(Beginning of Data for the task)

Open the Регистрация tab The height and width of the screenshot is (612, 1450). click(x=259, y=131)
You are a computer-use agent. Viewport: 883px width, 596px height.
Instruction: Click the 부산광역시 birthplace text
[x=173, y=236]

(End of Data for the task)
(Beginning of Data for the task)

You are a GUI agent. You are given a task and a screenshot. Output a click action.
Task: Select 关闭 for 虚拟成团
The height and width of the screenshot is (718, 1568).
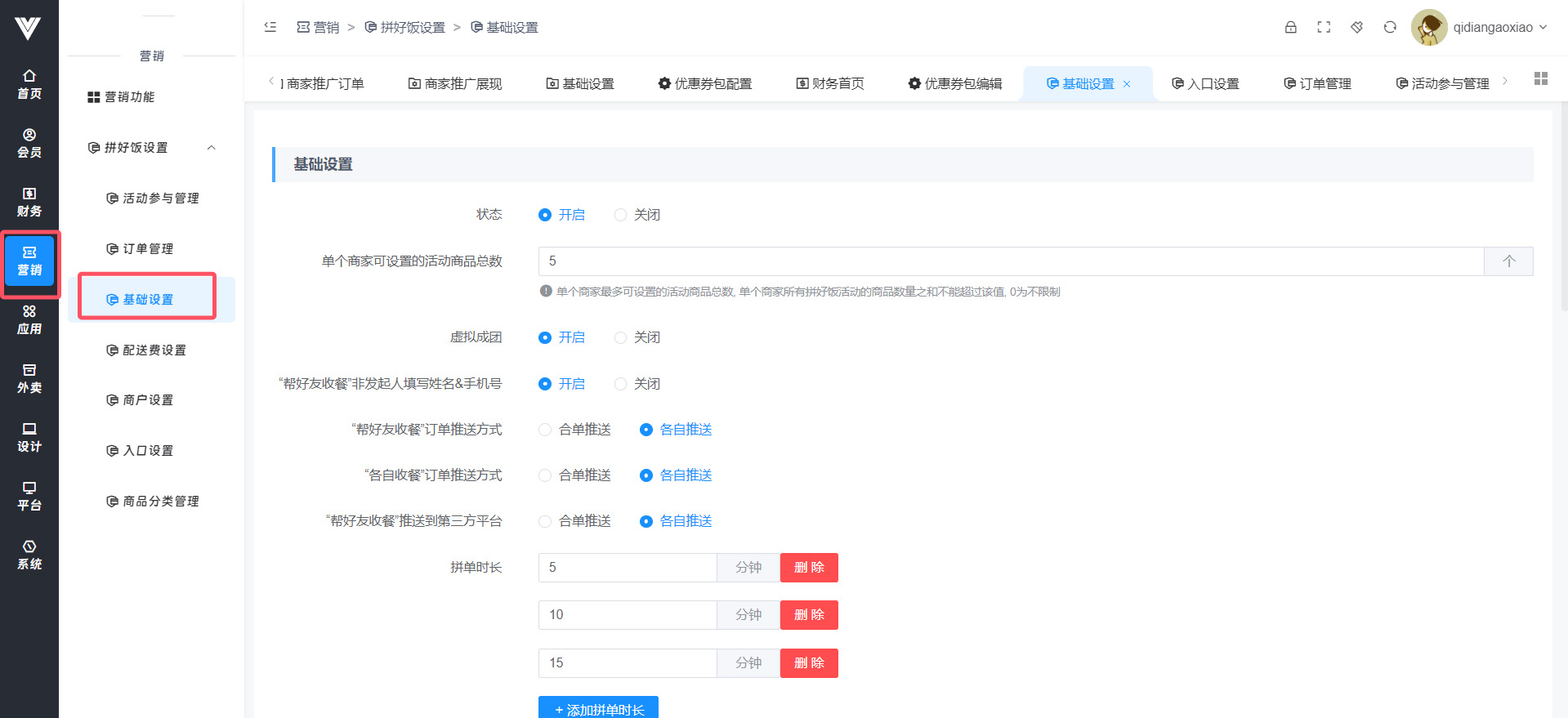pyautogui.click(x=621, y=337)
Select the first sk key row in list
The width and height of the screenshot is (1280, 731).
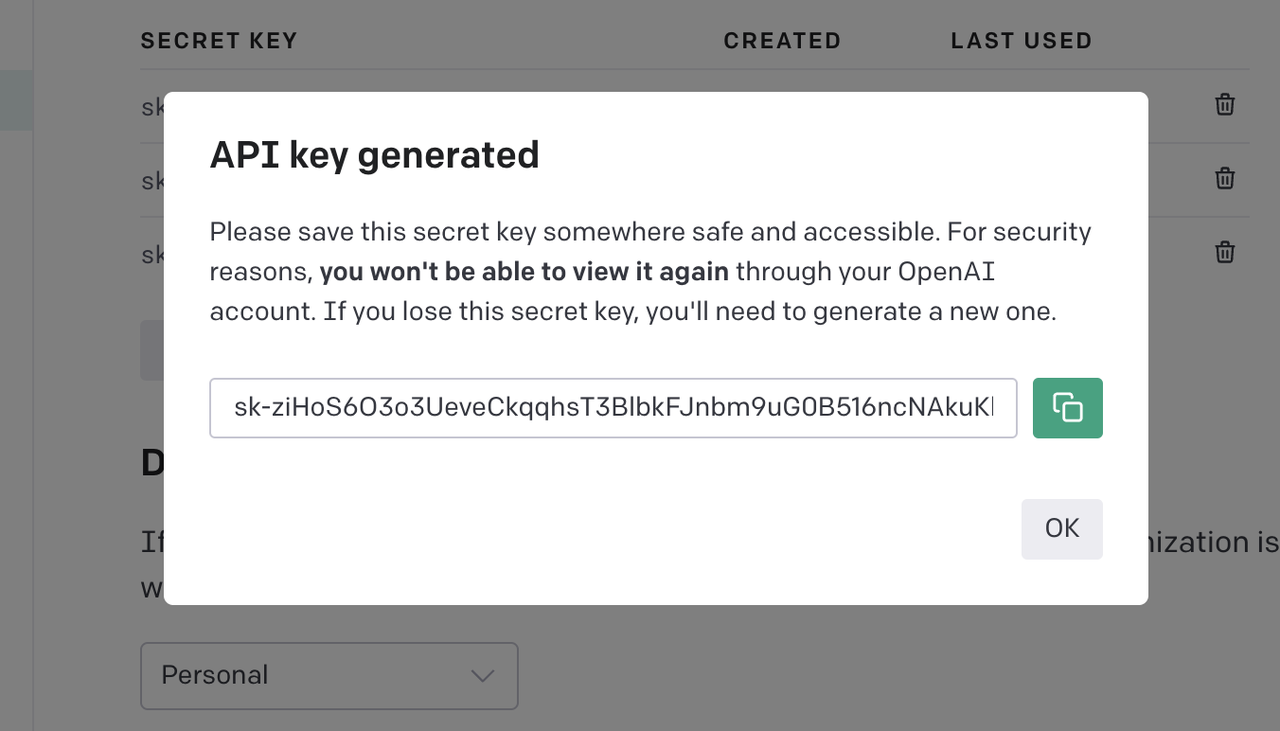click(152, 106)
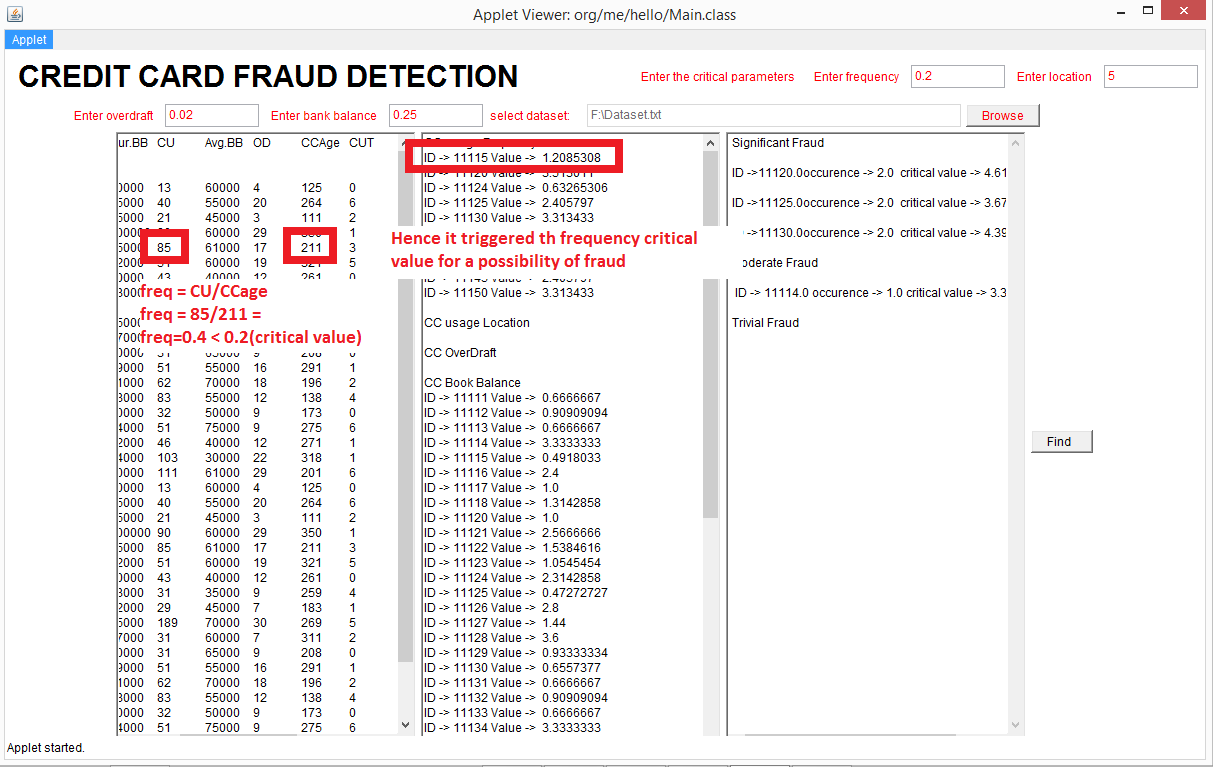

(End of Data for the task)
(Beginning of Data for the task)

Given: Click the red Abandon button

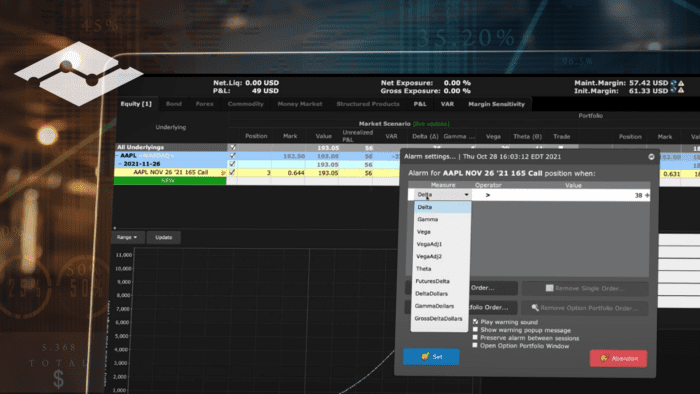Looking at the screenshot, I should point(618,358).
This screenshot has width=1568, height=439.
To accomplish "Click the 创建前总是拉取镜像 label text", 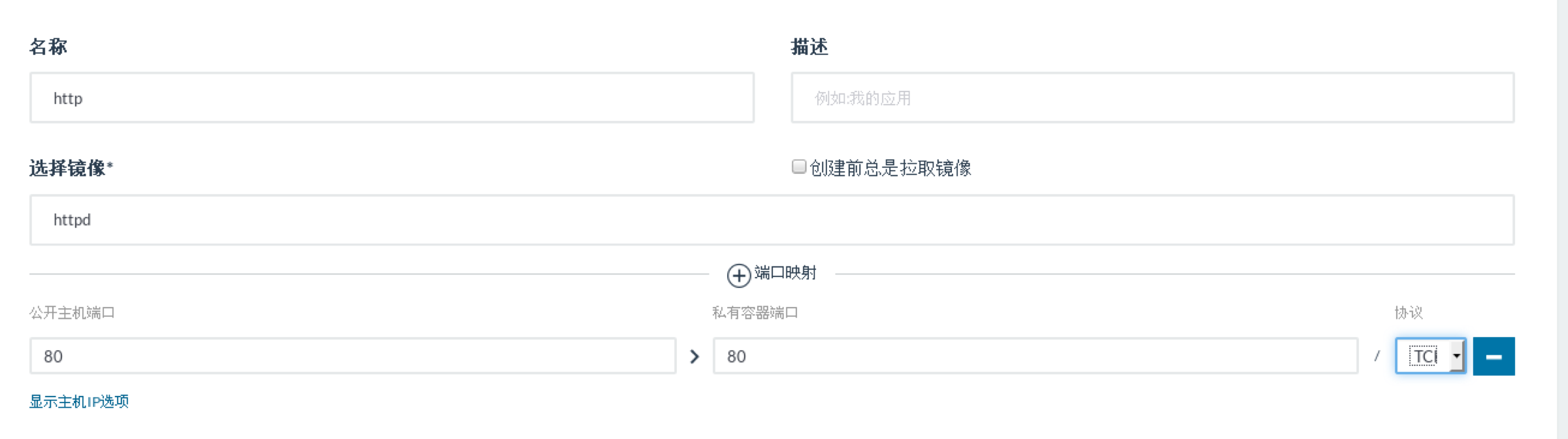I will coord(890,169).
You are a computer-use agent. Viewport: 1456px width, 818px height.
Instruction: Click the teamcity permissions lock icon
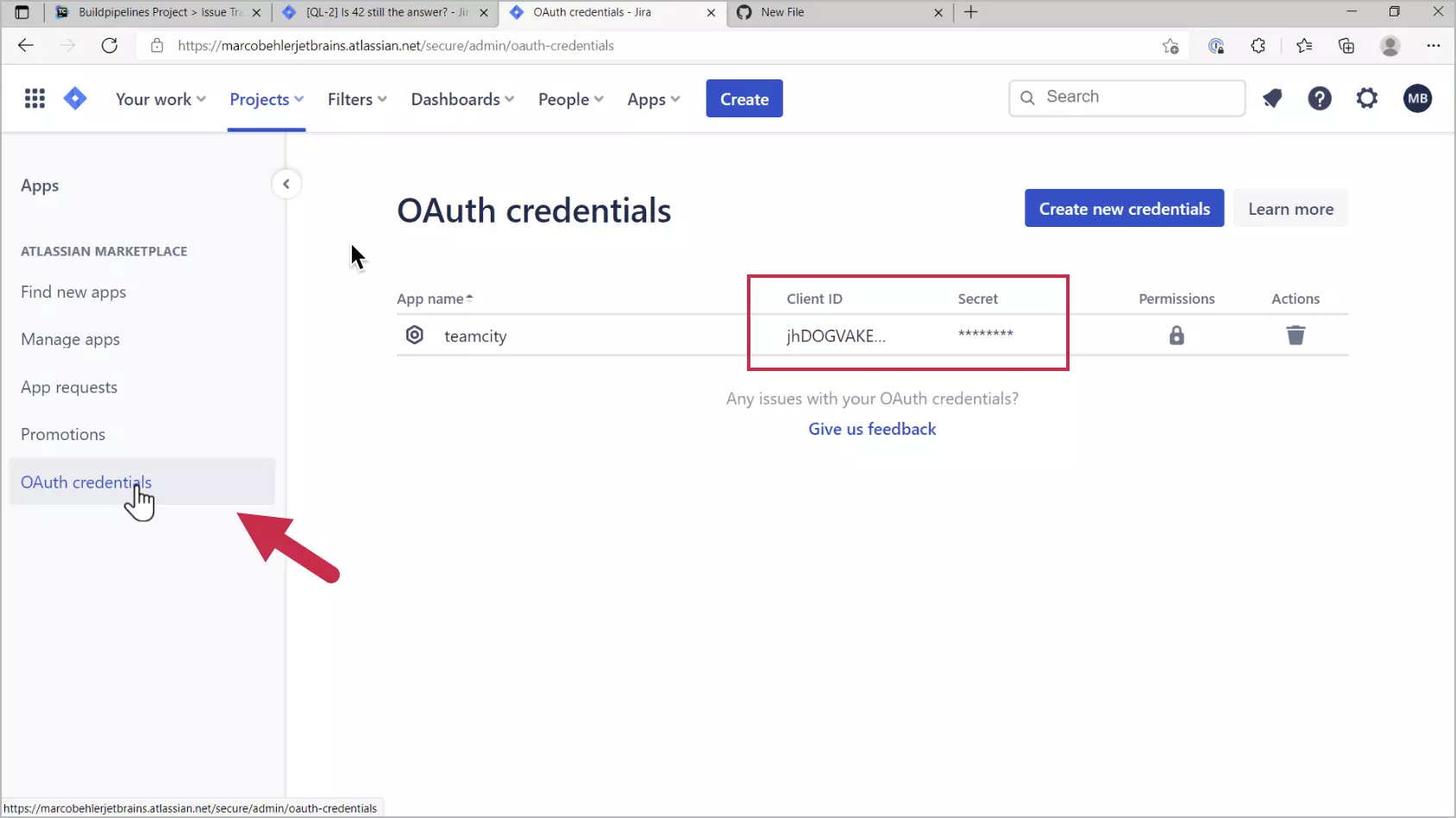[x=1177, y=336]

(End of Data for the task)

» **Exercise**
Every line that includes "Viewport" must be copied from the material above.

» **Result**
You are a computer-use agent. Viewport: 883px width, 596px height.
You are a computer-use agent. Viewport: 1456px width, 818px height.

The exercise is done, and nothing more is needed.